[DOCUMENT EXTRACT]
Hindu Mercantile collusion or survivorship bias? – A Rebuttal
- In History & Culture
- 11:59 AM, Sep 13, 2017
- Desai
In recent years many professionals have turned to writing on topics related to Hinduism and Indian history. It is a welcome trend for many good reasons. Not all of these people might be historians by education but they are still very impressive.
Saswati Sarkar and others have recently published a very thorough series on “Indic Mercantile Collaboration with Abrahamic Invaders”. The series has evoked mixed response from people across the political spectrum. Here however I am making a humble effort to point out a fundamental flaw in the research and its conclusions.
Historians have no clue about survivorship bias, so they mistake visible properties for properties. – Nissim Nicholas Taleb
Taleb’s observation applies perfectly to Saswati’s research. Despite all the efforts authors have put in; they ignore survivorship bias and incorrectly blame “mercantile class” for their perceived sin of colluding with invaders.
Understanding Survivorship Bias
“A lot of people die of cancer these days. During our time hardly anyone died of cancer. This is because of this pollution, GMOs and other human interference in forces of nature.” says an old man.
While his observation might be correct he is completely wrong about the causes. The real reason why so many people die of cancer these days is because a lot of other diseases have been eliminated and hence all those people who did not die of TB, Leprosy, Asthma etc. now have to die of some robust disease that has survived human innovation. What the old man has missed is the fact that Cancer has survived whereas as other diseases have not. Humans are indeed living longer and in a better world than before.
War, colonialism, oppression all involve wealth. Wealth is created through trade. People who engage in trade are merchants. Together they are called the mercantile class. No war or colony is possible without significant involvement of mercantile class. Many times this war machine or colony needs so much wealth that no one can be a merchant without having some stake in the war or a colony.
Now imagine a patriotic merchant who decides he will not-cooperate with Islamic invaders or British colonial masters. Such merchant will get out of business sooner or later and someone who is more opportunistic will rise up the ladder quickly becoming the “mercantile class”. This is a “heads I win, tails you lose” situation where an outsider will always think that mercantile class is so shameless to have conspired along with foreign invaders.
During the Islamic or British rule some % of these communities must have used their traditional expertise in trade to help these foreign rulers and benefit from it and as they profited they “became” the mercantile class. It is also perfectly possible that many merchants might have stuck to their principles and might have lost their wealth and hence they stopped being “mercantile class”.
Blaming mercantile class here is a mistake because you are falling for the survivorship bias.
What was the ideal scenario authors where hoping for and how plausible was it?
A good way to analyze this situation is by trying to understand the “alternative scenario”. What if the mercantile class as the authors think of them were actually very homogenous and had acted to despise the foreign rulers. What could have happened in such a case?
[/DOCUMENT EXTRACT]
# REQUIRED WORK:
**1.** Please repeat the survivorship bias rebuttal word for word, from "Hindu Mercantile collusion" up to and including "still very impressive.".
**2.** Pick up the survivorship bias rebuttal after its last sentence and continue writing it.
[GIVEN RECORDS]
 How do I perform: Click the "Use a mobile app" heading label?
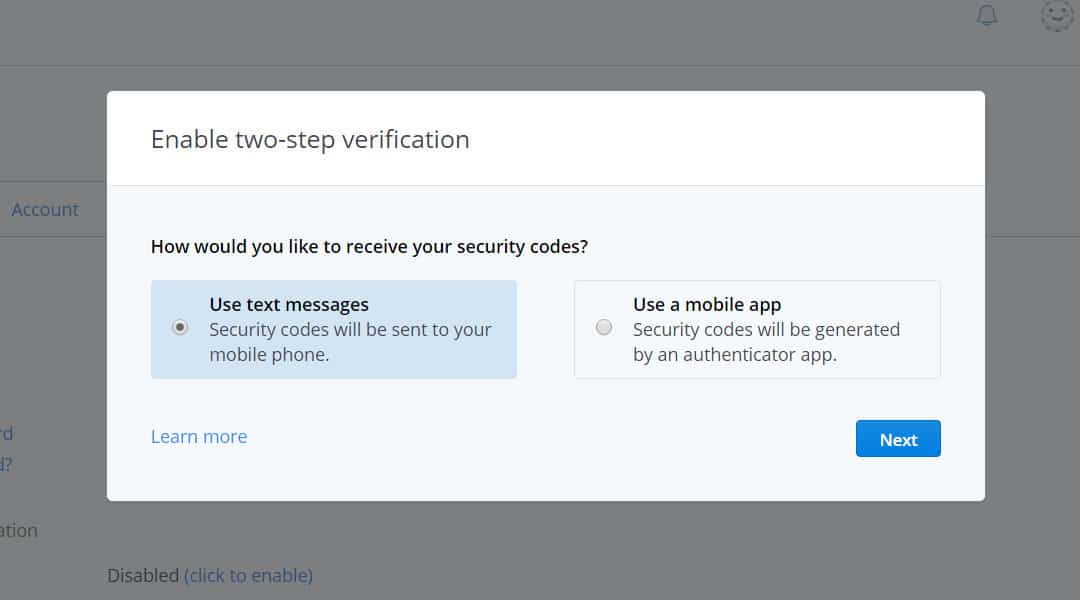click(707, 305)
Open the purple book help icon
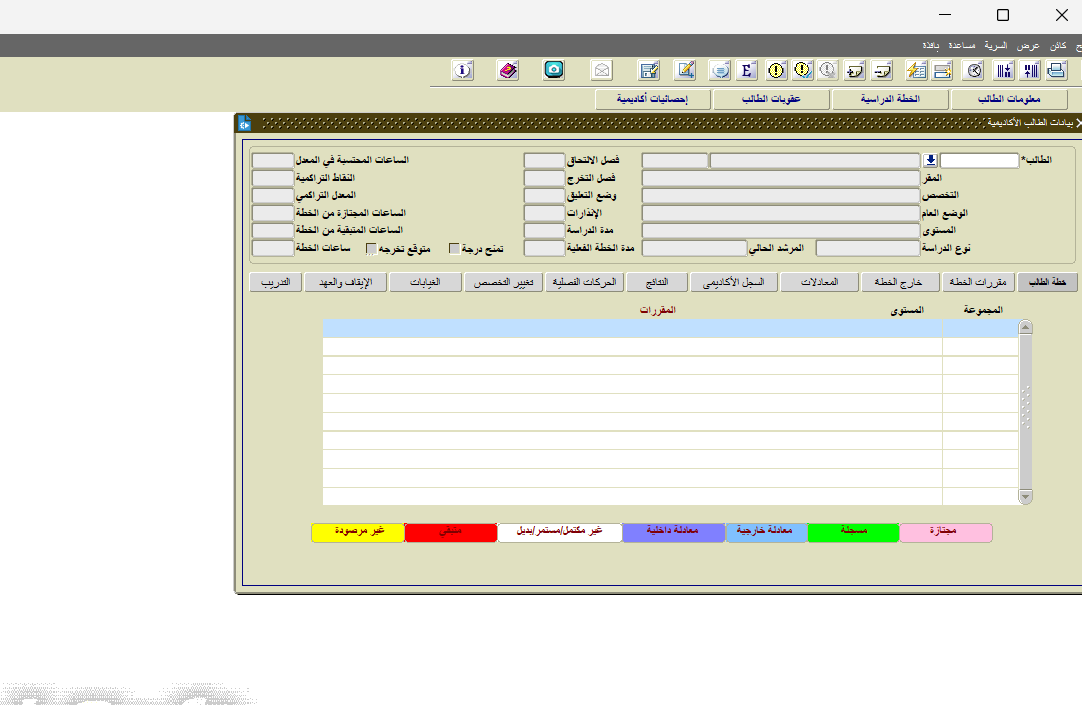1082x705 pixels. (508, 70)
[/GIVEN RECORDS]
[GIVEN RECORDS]
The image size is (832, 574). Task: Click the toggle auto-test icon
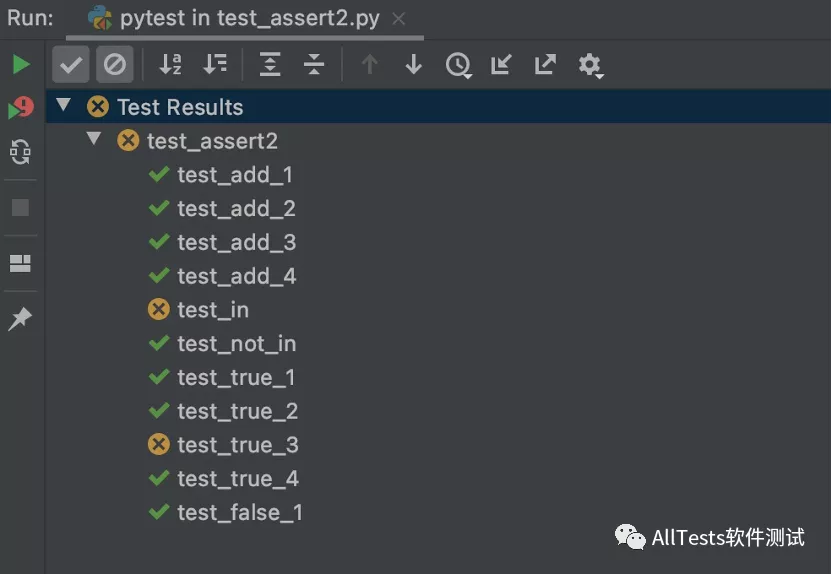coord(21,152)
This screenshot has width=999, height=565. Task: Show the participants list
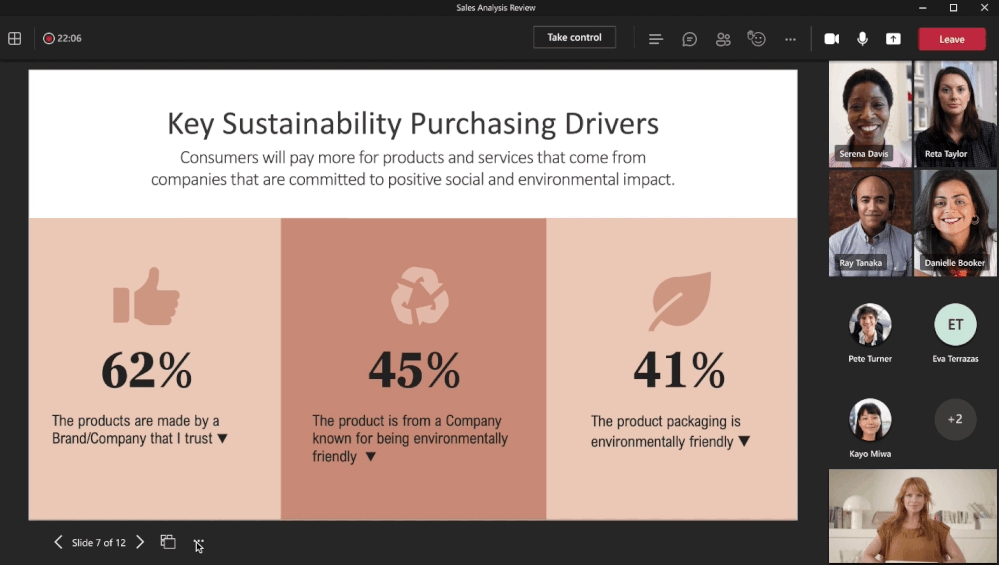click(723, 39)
[/GIVEN RECORDS]
[GIVEN RECORDS]
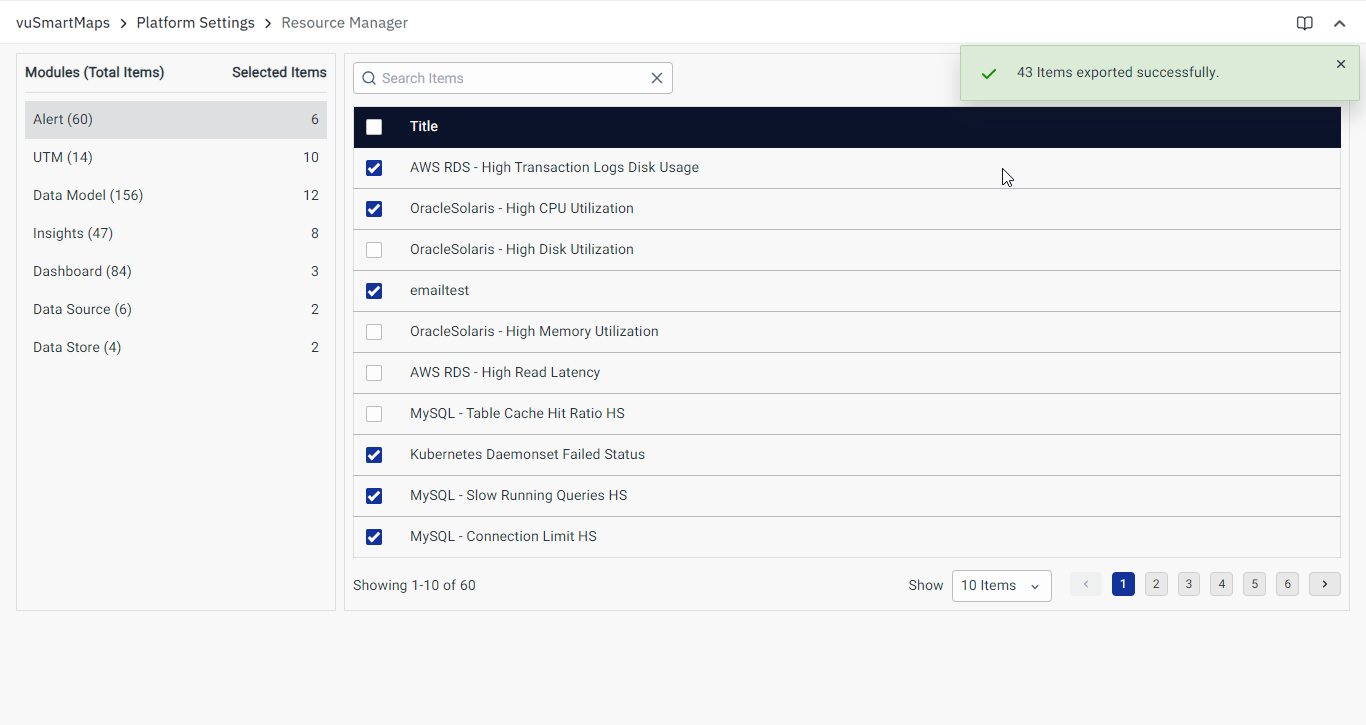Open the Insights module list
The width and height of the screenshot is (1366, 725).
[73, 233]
[/GIVEN RECORDS]
# TASK ANSWERS:
**1.**
Hindu Mercantile collusion or survivorship bias? – A Rebuttal
- In History & Culture
- 11:59 AM, Sep 13, 2017
- Desai
In recent years many professionals have turned to writing on topics related to Hinduism and Indian history. It is a welcome trend for many good reasons. Not all of these people might be historians by education but they are still very impressive.

**2.**
Clearly the opportunities for trading would have got lapped up by some other community. What if all those communities were also equally homogenous and collectively had refused to trade with foreign rulers? In that case however the foreign rulers would have got frustrated. They would have then resorted to rampage or simply left the colony.
But you need to understand what you are really asking here. You are asking all people be unselfish and make exact same choice even though there might massive windfall profits to be made by making a selfish choice. Nowhere in history has such a thing happened. All people making same choice despite opposite incentives is always a human fantasy. Communism too is based on on similar fantasy and hence typically fails.
Imagine that community X had refused to work with Islamic and British rulers. Wouldn’t it mean that this community over time would become poor and poorer? So when in 2017 someone like Saswati writes about Indian history would she note that community X refused to collude with the foreign rulers? Of course not, because the community X would not be remembered as mercantile class anymore.
Mistaking individuals for a group
Another classic mistake that authors make is to attribute actions of few people to the entire group.
Let me give a completely different example. Almost all the major brands in Piano industry are German. American brands like Steinway and Schnabel, Wurlitzer organ etc. are German. Germans dominated Piano making in Tsarist Russia, England, France, Australia and elsewhere.
If I have to use Saswati’s logic I will have to conclude that German piano makers immigrated at a higher rate. But that is not true. Culturally German society had better know how of piano making. Many Germans immigrated with with them that know-how too reached elsewhere. There were Germans who took up baking, farming or brewing but given the competitive advantage Germans had in Piano making they might have succeeded better than their competition in that field.
Here is another example picked from Thomas Sowell’s essay.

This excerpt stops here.